DeepSeek, the new Chinese AI chatbot, has had a major effect on the AI landscape (and the stock market) thanks to how efficient it is, and the fact it's open source. However, as someone who cares more about PC gaming and how the AI can work for me, I decide to test it only way I knew how, by testing its PC building advice.
I thought it apt to compare whatever a free user would get with both chatbots. That's DeepSeek R1 and ChatGPT 4o/4o mini. Though for the record, ChatGPT has a new and improved o1 model in the works, which DeepSeek claims comparative performance to, it's just not available yet. As well as this, DeepSeek's R1 model requires an internet connection and needs to be activated, so many first-time users will actually be using the older model.
With my two AI friends (foes?) at hand, I sought some buying advice. My first question: Can you build me a gaming PC for $1000?
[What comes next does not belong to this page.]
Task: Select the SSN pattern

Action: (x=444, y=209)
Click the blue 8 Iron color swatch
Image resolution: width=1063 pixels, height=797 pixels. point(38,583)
First using ChatGPT's 4o mini model and DeepSeek (without R1 reasoning), both recommended an RTX 30-series graphics card in response. That's not a good graphics card to buy in 2025, so that's a bad start on both counts. There's almost no reason to go back to the RTX 30-series these days, especially when you aren't really making any savings from retailers compared to newer cards. Perhaps if you found a scorcher of a deal you could justify this decision, but it's not good advice for an AI to give you. It's essentially saying: 'Hope for a miracle!'
Both AI recommended a Ryzen 5 chip, a B550 motherboard, 16 GB of DDR4 RAM, and 1 TB of SSD storage. Though ChatGPT recommended a Kingston NV2 (for shame), which is an infamously inconsistent SSD. While altogether quite reasonable, they're pretty basic picks.
But I'm yet to activate DeepSeek's secret weapon. Its reasoning model, which requires an internet connection, and gives the model time to 'think'. With this, DeepSeek became a bit more impressive. This is still a free model, by the way, it's just not activated when you first boot the chatbot.